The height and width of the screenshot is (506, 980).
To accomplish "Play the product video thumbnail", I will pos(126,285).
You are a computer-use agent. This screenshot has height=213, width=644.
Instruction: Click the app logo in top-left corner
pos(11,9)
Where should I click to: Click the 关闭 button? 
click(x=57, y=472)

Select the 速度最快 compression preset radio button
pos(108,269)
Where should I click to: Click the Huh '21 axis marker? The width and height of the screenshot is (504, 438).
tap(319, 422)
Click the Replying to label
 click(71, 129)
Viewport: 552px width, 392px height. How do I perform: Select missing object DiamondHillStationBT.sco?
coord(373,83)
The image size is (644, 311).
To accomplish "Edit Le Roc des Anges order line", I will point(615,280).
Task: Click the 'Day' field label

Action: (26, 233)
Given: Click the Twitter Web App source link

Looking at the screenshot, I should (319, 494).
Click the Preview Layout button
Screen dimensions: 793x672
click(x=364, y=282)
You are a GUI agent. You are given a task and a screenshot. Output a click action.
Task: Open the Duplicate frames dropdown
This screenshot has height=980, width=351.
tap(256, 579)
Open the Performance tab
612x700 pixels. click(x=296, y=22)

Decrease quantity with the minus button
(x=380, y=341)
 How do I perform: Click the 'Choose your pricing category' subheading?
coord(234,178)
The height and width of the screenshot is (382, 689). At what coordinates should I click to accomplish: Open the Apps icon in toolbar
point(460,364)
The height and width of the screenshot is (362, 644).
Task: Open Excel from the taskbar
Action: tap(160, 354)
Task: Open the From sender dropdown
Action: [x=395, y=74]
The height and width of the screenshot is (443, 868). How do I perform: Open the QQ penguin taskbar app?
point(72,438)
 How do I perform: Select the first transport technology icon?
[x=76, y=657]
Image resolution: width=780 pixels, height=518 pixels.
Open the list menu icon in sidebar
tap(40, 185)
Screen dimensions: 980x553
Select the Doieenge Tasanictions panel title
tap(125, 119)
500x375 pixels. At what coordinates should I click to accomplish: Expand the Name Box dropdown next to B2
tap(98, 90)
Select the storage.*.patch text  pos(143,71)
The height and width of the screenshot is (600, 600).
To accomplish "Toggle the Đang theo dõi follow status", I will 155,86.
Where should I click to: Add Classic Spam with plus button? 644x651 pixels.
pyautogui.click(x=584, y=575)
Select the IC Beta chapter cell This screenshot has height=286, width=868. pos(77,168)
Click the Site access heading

Work to be completed - Your answer should be each line from the preceding material in which the word "agent" occurs.

Exercise answer -
You are a computer-use agent. This screenshot has height=213, width=644.
You are a GUI agent. You are given a task and a screenshot. Output a click action.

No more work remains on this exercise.